A wall against tax fairness

A wall against tax fairness

January 23rd, 2012 in Opinion Times

Tennessee's Republican legislators would have the state's voters and citizens believe that they are doing them a great favor by promoting an amendment to the state Constitution to ban the creation of a state income tax. How wrong they are.

Writing a clear ban against an income tax into the state Constitution would only cement, perpetuate and worsen the gross inequity in taxation that now falls on the vast majority of Tennesseans from the highest and most regressive level of state sales taxes in the nation.

Creation of a progressive income tax would not only make it possible to significantly reduce, or eliminate, the regressive sales tax. It would also shift a fairer portion of the state's tax burden to the state's more affluent earners, who now pay a disproportionately low share. Such a shift, earlier studies confirm, would lower the total state tax burden now paid by more than two-thirds of Tennessee families -- the middle to lower-income families with incomes below $55,000 a year.

These are the Tennesseans who bear the brunt of the inequity of the current sales tax, which with local sales taxes amounts to nearly 10 percent. They are ones who deserve an honest tax break, not the richer Tennesseans who always have paid an unfairly small share.

The reason the sales tax burden is so regressive is that a large majority of Tennessee families do not make enough money to set aside much, if any, in savings. They must spend all of their income just to pay their bills and mortgages, to buy groceries and help their kids pay for college. Because they're forced by economic necessity to spend all of their income, they end up paying state sales taxes on a far higher percentage of their income for basic necessities than do more affluent Tennesseans.

More affluent citizens pay less in states sales taxes, as a percentage of their income, because their higher earnings allow them to avoid state sales taxes simply by saving or investing more, or by spending outside the state on travel and out-of-state purchases.

The regressivity of the state sales tax has been well documented. When Rep. Steve Cohen, of Memphis, previously served in the state Senate, his research showed that fully two-thirds of Tennessee's would pay significantly less in state taxes if the state slashed the general sales tax rate from the current 7 percent rate to about 3 percent, eliminated the sales tax on groceries (it's now 5.5 percent) , and coupled the lower rate with a modest income tax, about 5 or 6 percent, on higher earners. His formula, moreover, would have resulted in a billion dollars more in state revenue.

It's understandable that citizens who haven't had the time or opportunity to look at their possible tax savings under such a reform have an emotional knee-jerk reaction to the idea of a state income tax. They are getting shafted under the present sales tax (counties can piggyback a sales tax rate of up to 2.75 percent). So they naturally mistrust the idea of coupling the state sales tax with a state income tax, even when proposed on condition of a concrete cap on sales taxes. They just don't want the Legislature to raise their taxes, so they're easy targets for Republicans' specious anti-tax rants.

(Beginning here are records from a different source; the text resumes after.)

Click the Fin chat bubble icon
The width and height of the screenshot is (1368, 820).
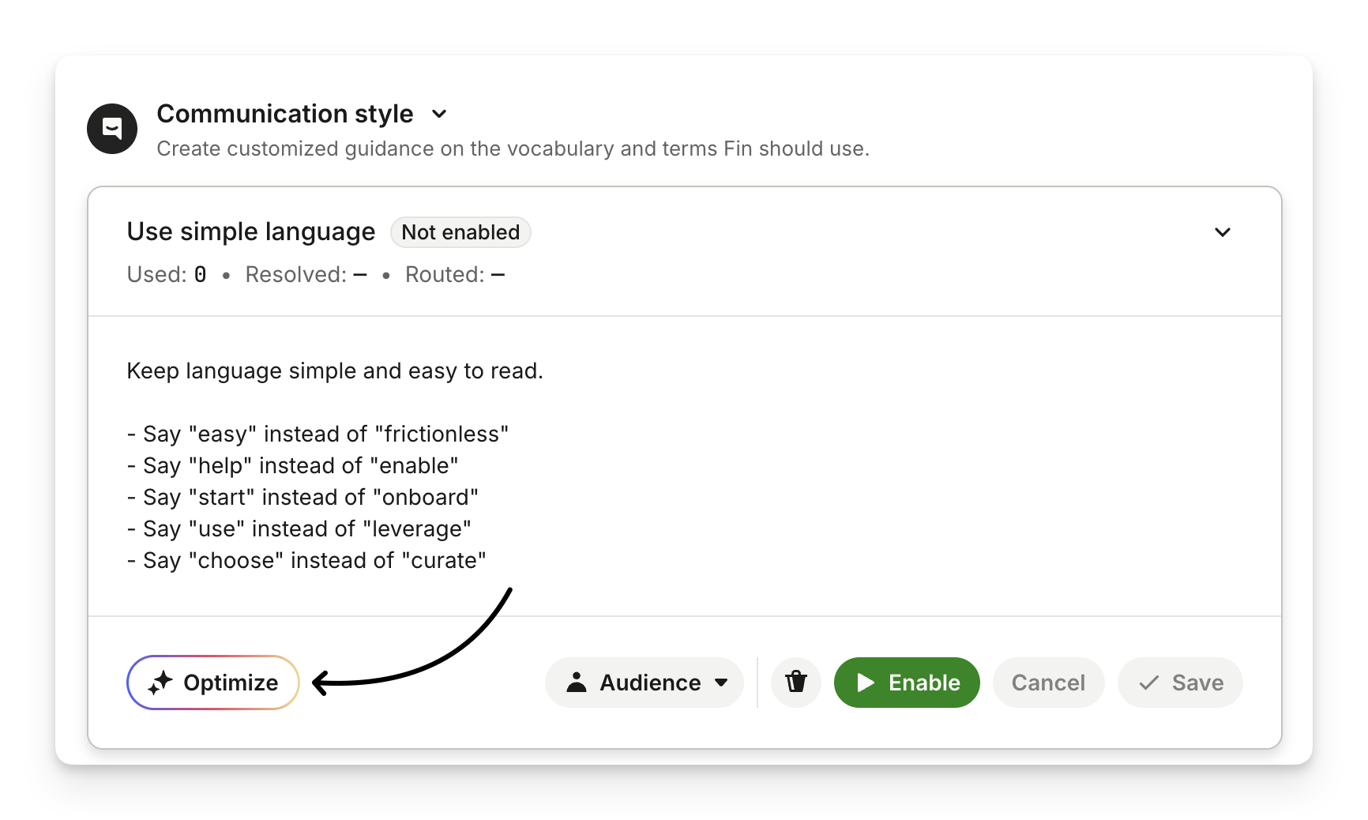tap(112, 129)
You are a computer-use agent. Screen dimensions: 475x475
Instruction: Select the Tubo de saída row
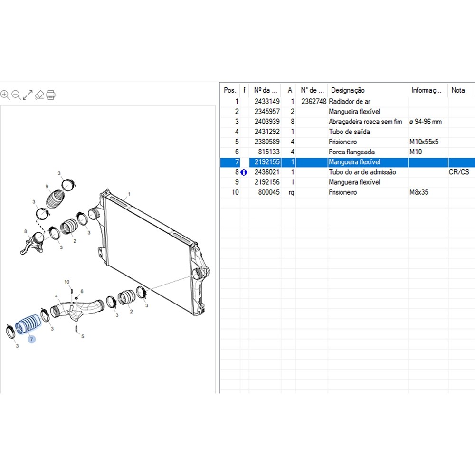(x=349, y=132)
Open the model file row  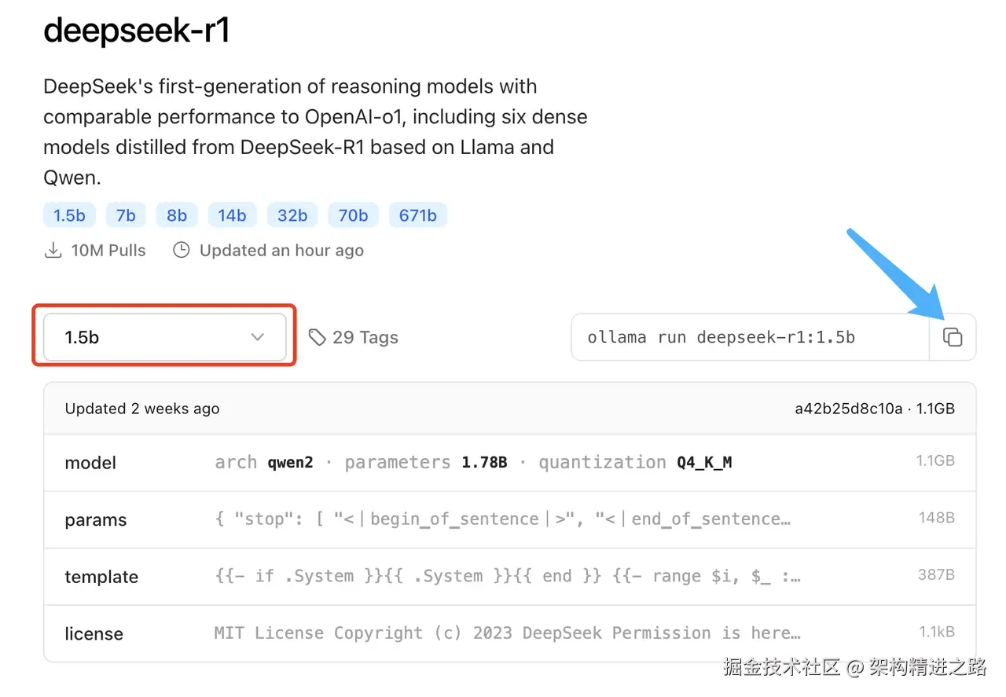click(x=510, y=463)
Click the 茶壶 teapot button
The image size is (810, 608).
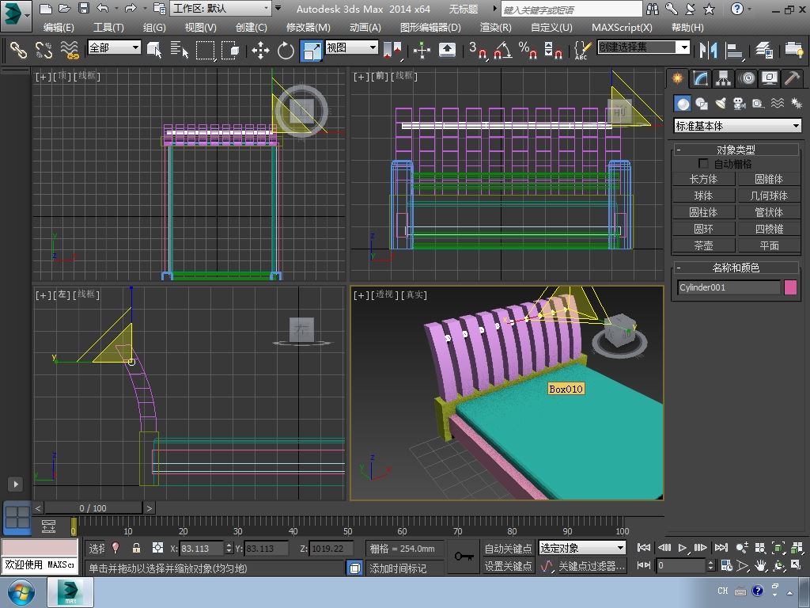pos(703,245)
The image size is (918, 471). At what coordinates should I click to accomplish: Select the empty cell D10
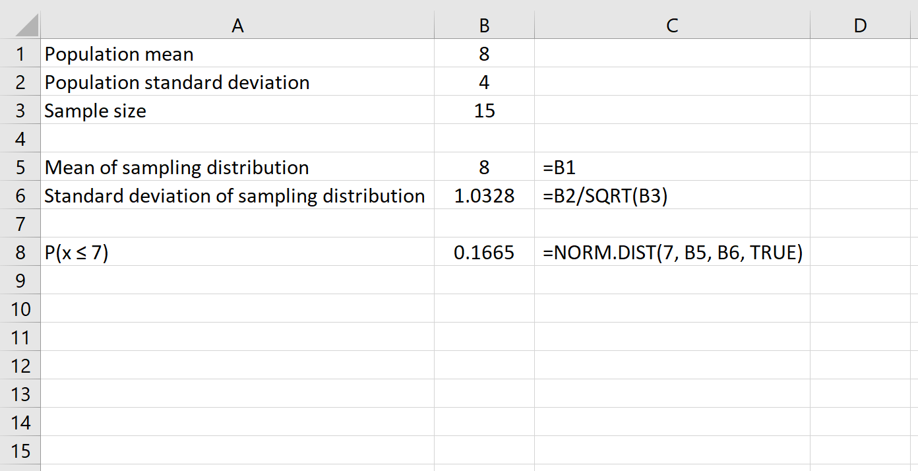860,309
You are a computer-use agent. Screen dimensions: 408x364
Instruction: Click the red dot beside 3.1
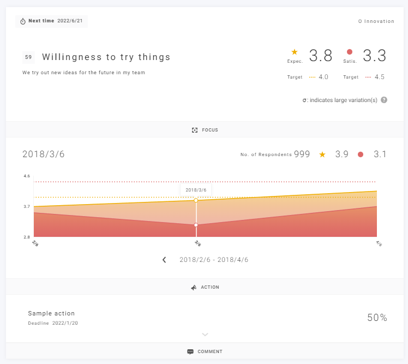pos(361,154)
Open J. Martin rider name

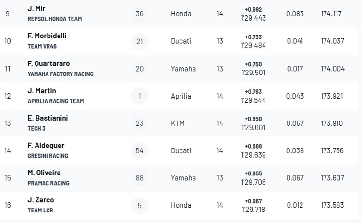pyautogui.click(x=42, y=91)
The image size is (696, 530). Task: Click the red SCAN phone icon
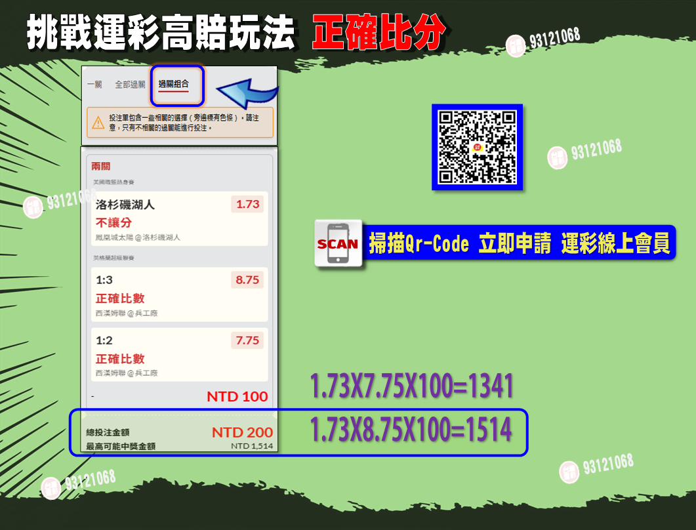click(338, 243)
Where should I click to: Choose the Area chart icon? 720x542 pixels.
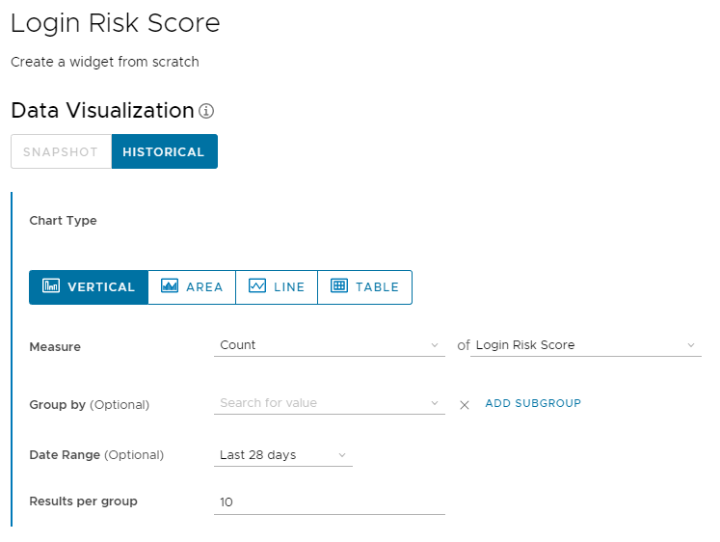click(x=170, y=286)
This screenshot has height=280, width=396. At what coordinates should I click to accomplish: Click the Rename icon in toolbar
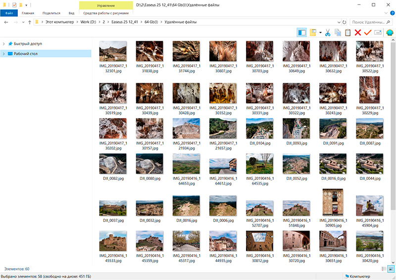[377, 33]
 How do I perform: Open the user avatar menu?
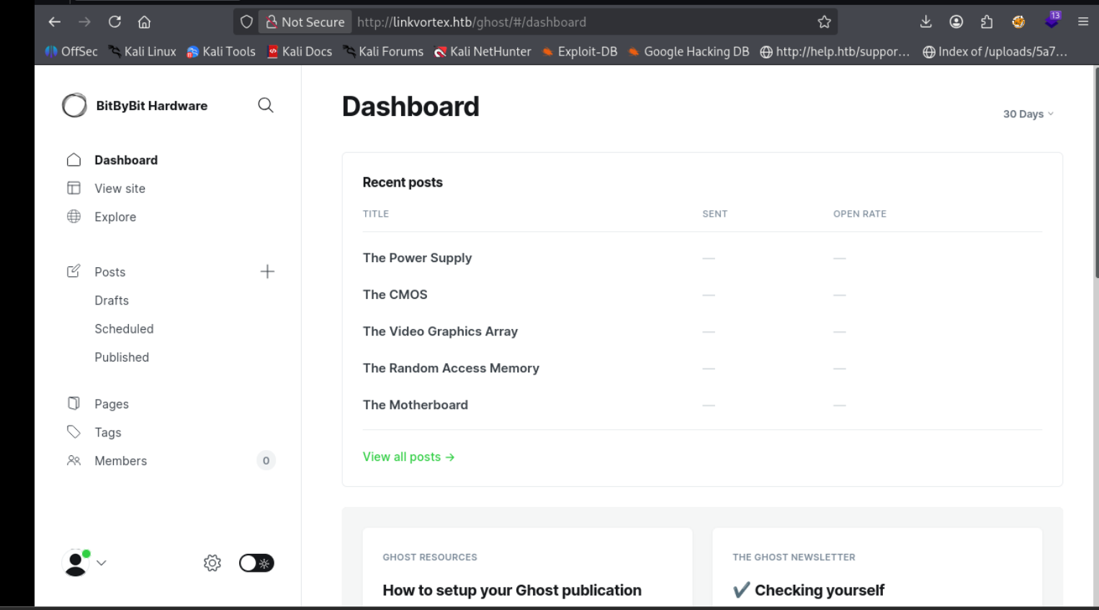84,562
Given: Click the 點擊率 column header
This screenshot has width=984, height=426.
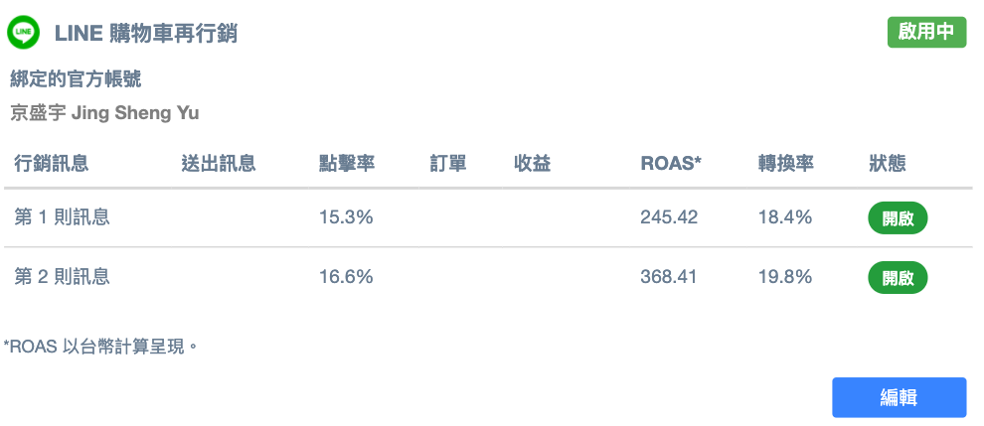Looking at the screenshot, I should [x=347, y=164].
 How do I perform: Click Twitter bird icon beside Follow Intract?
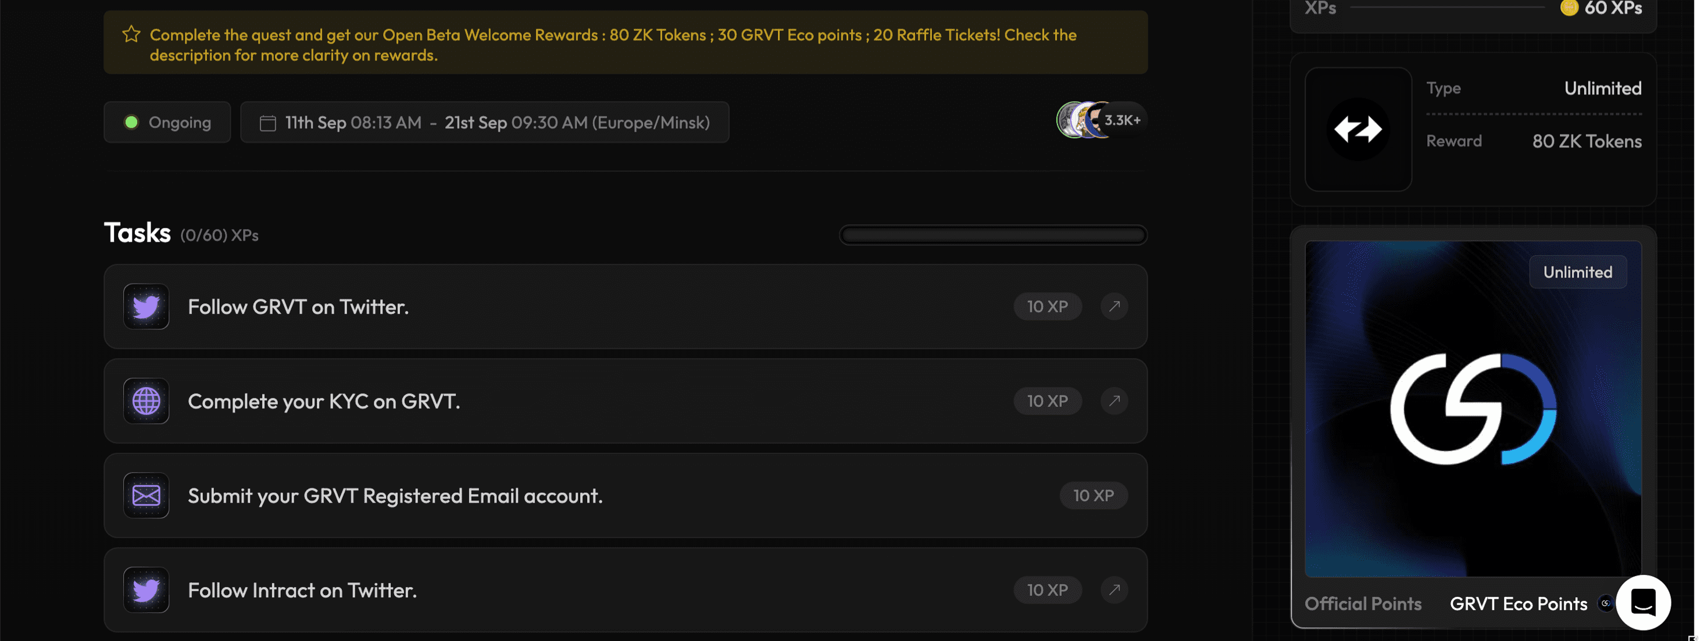point(146,589)
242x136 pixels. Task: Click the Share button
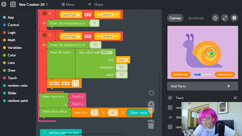coord(95,5)
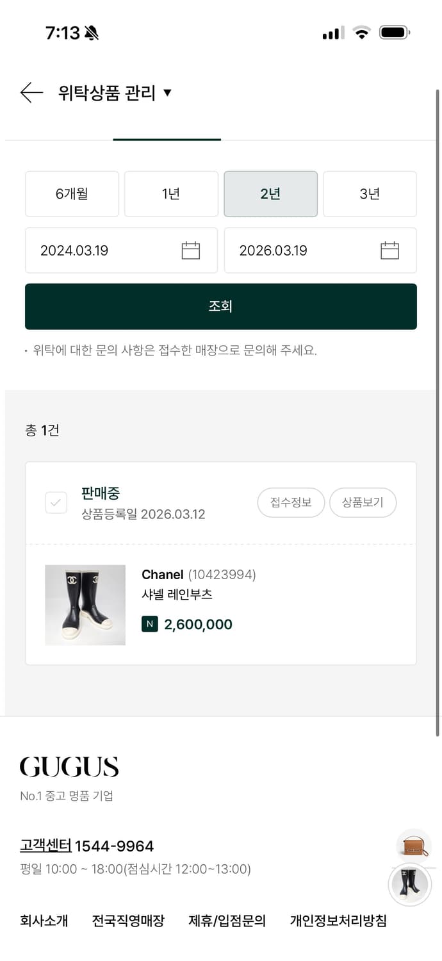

It's another question, however, as to why Republican legislators, who claim to espouse a high level of family values, are not leaders in behalf of legitimate tax reform that would promote tax fairness -- and save the vast majority of Tennesseans some needed money.

It's obvious, of course, that Republicans just want to grandstand against an income tax, while they keep intact their complicit alliance with lobbyists and rich campaign donors who make out like bandits under Tennessee's current, regressive sales tax structure.

So they now stand ready to push a constitutional amendment to explicitly ban a state income tax. There's no sign on the political horizon, of course, of anyone ready to propose a state income tax.

But never mind. The House passed a bill to approve a measure last Thursday to go with the companion bill adopted last year by the state Senate. Now it must be approved by a two-thirds vote in each chamber of the next Legislature before it can be put on a statewide ballot in 2014.

Such phony grandstanding is deplorable. It's a disservice to the state and, if ultimately approved by voters, would ensure that Tennessee's fiscal structure -- and the tax burden on the vast majority of Tennesseans -- remains grossly unfair and inadequate for a long time.